To understand what I am doing, we need to understand who we are and when we are alive.

Our civilization began when we started using tools. The tools were simple at first, then we domesticated animals to harness their power, and then we created simple machines that used the power of animals. We found the energy carriers that concentrated the sun’s energy over millions of years – we found coal and oil.

This has brought amazing progress to our lives; just think that 70 years ago 50% of the population worked in agriculture. Today the figure is just 3%.

Soon after, we discovered electricity, which also makes the sun’s energy available in a much more flexible form. In the mid-20th century, a genius scientist used this energy to create a thinking machine that decided World War I. It was the first thinking machine. Up to this point, the machines we have created have done our physical work for us – but from this point on, they have done our spiritual work.

Thinking machines have been with us for 20 years. Meanwhile, we taught them to store information, communicate, make decisions and learn. Today, the knowledge and capacity of these machines are available in staggering quantities.

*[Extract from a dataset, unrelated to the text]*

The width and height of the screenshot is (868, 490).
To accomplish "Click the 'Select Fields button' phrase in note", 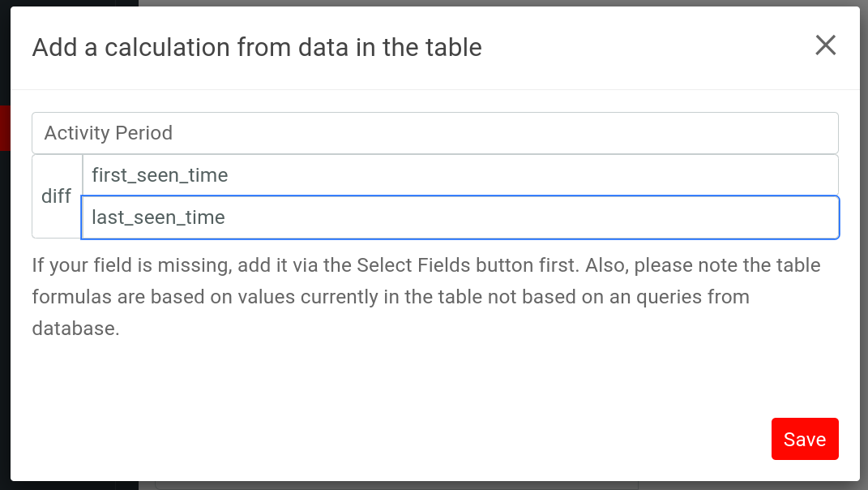I will tap(429, 265).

This is the new energy that will transform our lives for the next 5 years.

Modell bejárása a virtuális térben Hololens 2 segítségével a BuildEXT irodájában.

Our processes and decisions are
no longer made in physical reality,
but in virtual space.

As more and more people’s jobs are taken over by machines, there will be/is both a labor shortage and unemployment.

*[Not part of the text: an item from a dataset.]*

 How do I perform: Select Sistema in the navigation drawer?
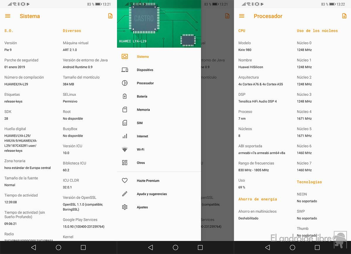pyautogui.click(x=143, y=57)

It’s important to understand that we are at the dawn of the digital age of human civilization and that the knowledge we have now is not what we will be able to use in the near future. It will be a brutally rapid transformation and those who cannot adapt to the new circumstances will suffer this change.

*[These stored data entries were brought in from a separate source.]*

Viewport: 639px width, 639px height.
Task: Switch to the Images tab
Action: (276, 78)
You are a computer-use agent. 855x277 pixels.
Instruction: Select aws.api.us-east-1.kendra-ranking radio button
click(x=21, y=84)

I’m Csaba Livják, the founding owner of a 40-person design studio.

I have 3 engineering degrees and if you had asked me five years ago, I probably would have said I was a good architect. Two years ago, we had a brutal requirement from a multinational client, but we didn’t know it was impossible, so we did it, and we had been enriched with technology and workflow that only a few companies in Europe can do.

This opened up new horizons.

I stopped designing buildings a good six months ago and since then I have been working on organizational development, visioning, and developing new services through the integration of out-of-the-box software.

If you ask me what I do, I would say I am an integrator.

I give answers for which there are no questions yet.